• [MATERIAL FOR THIS TASK]:
Start of Block
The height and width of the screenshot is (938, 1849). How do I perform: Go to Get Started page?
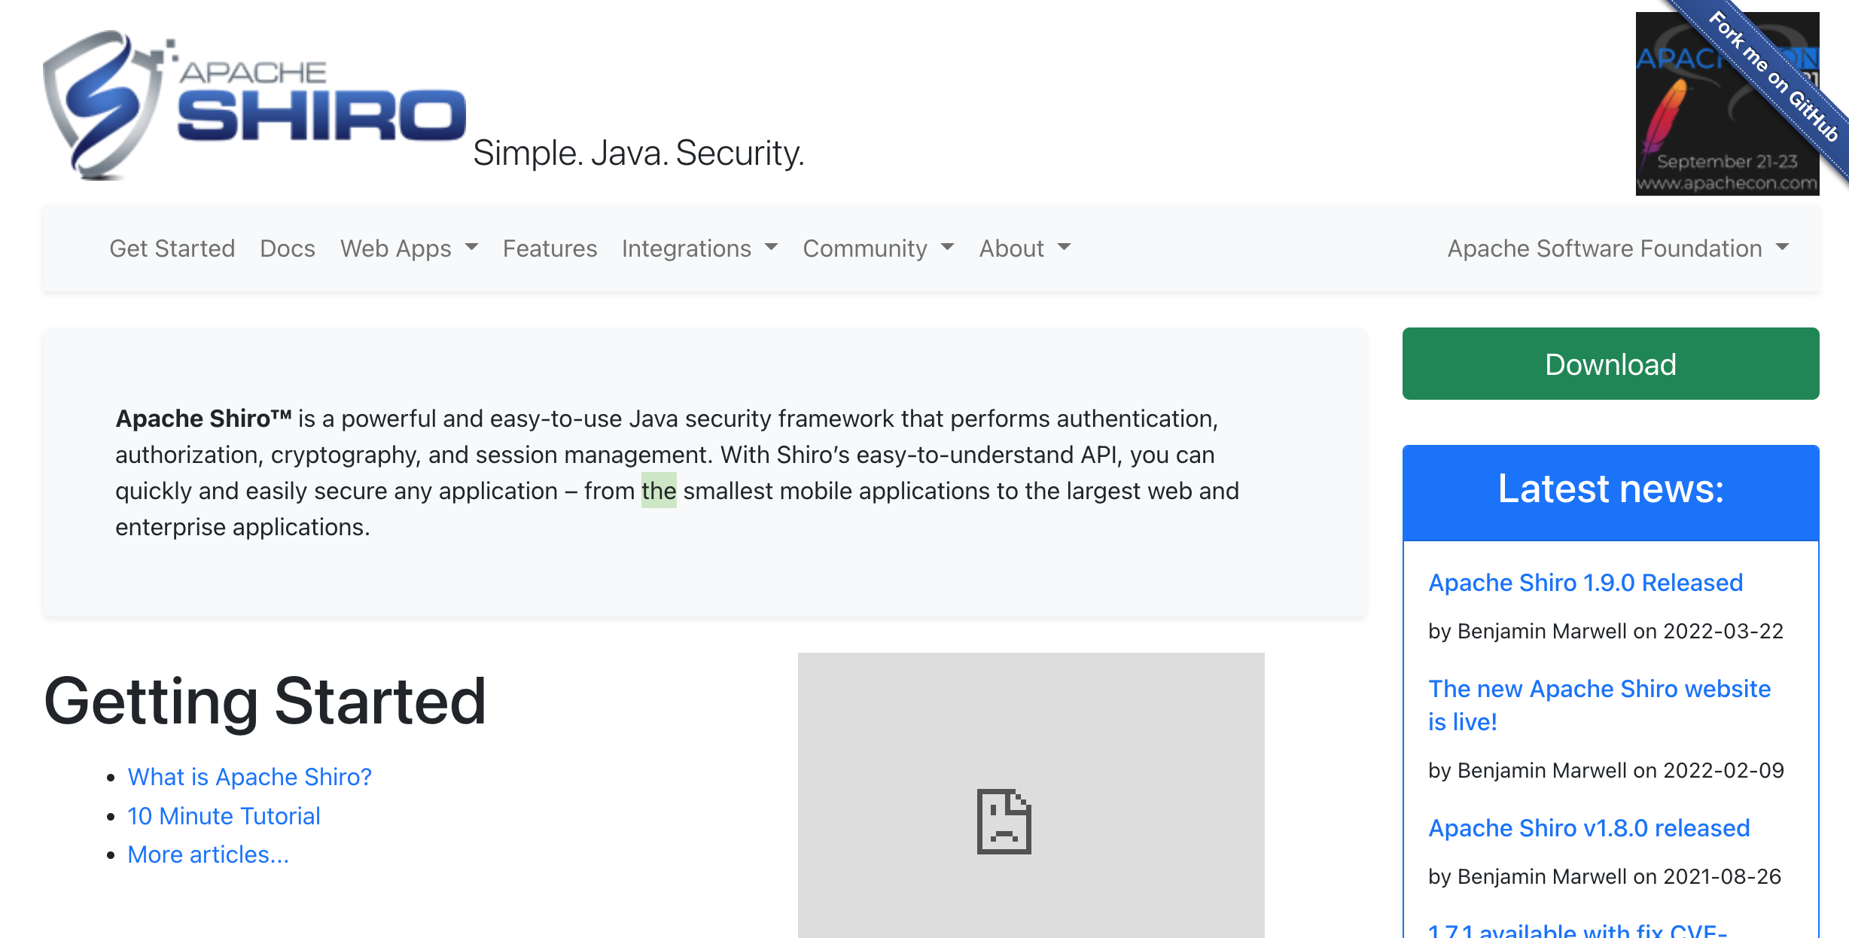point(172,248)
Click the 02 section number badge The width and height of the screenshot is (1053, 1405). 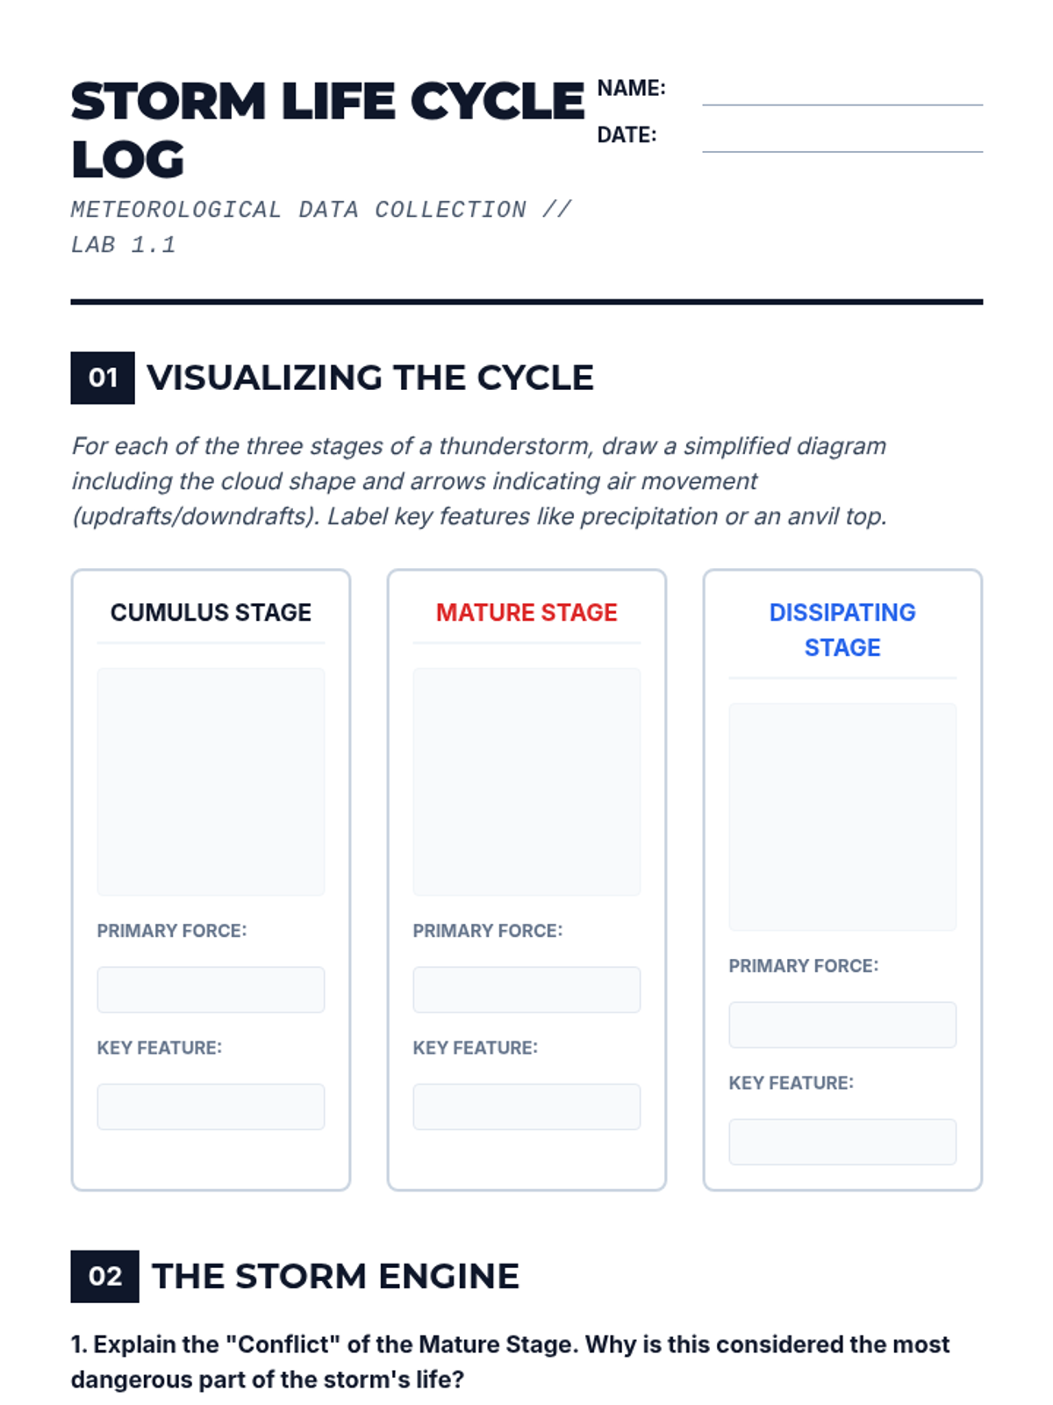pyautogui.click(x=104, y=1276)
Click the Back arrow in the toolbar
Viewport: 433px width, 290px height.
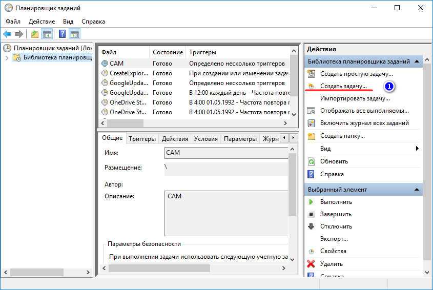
End of Block
Start of Block
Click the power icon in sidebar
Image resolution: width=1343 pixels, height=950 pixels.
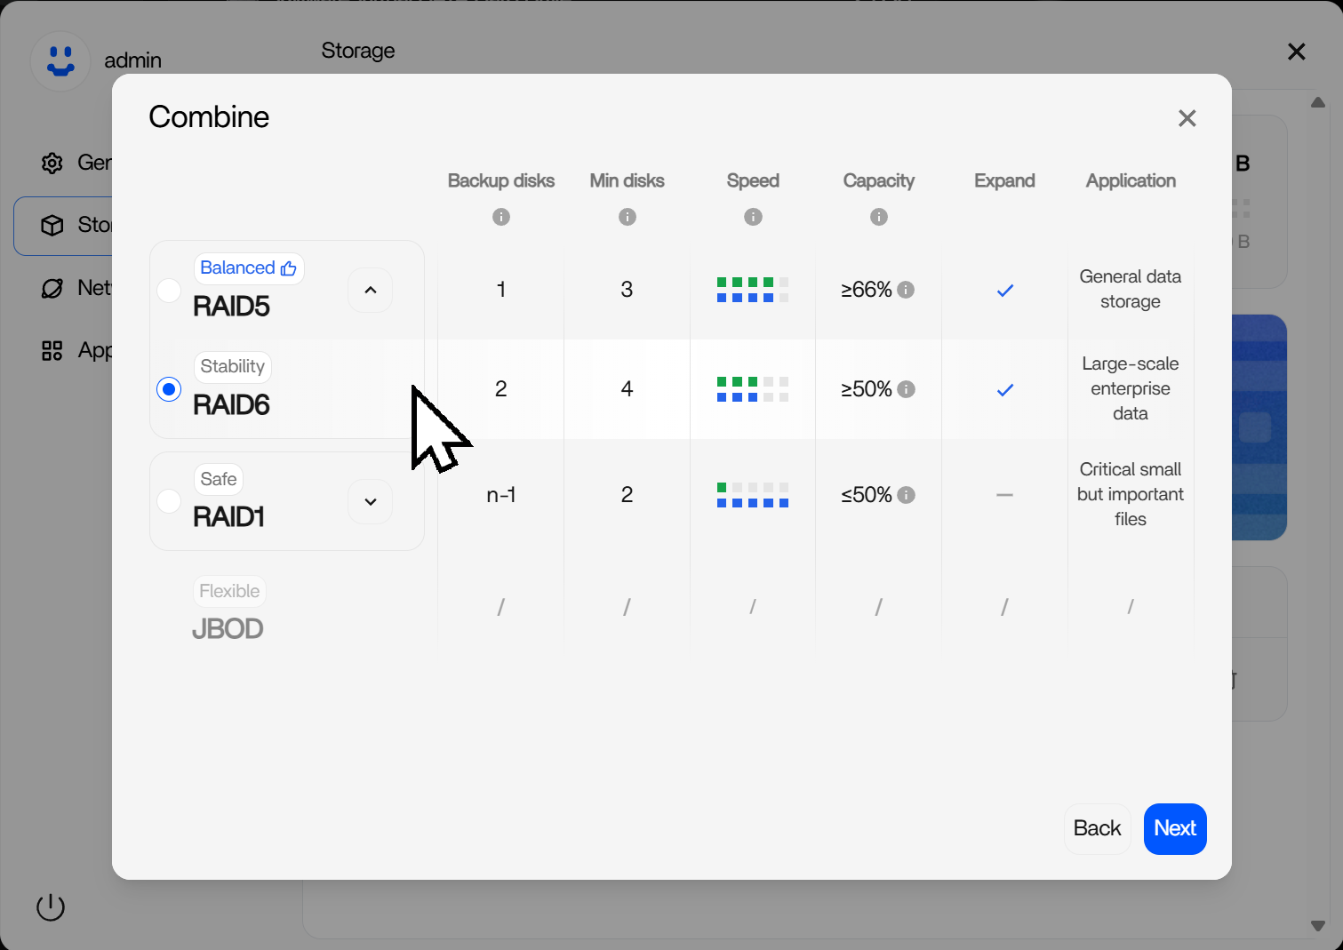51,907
End of Block
• [EXERCISE INSTRUCTIONS]:
Output, from the data above, the lines from the line with "Click the Back arrow in the toolbar" to the line with "Viewport: 433px width, 290px height." exactly as they stand, both ends included and nothing else.

• [EXERCISE OUTPUT]:
Click the Back arrow in the toolbar
Viewport: 433px width, 290px height.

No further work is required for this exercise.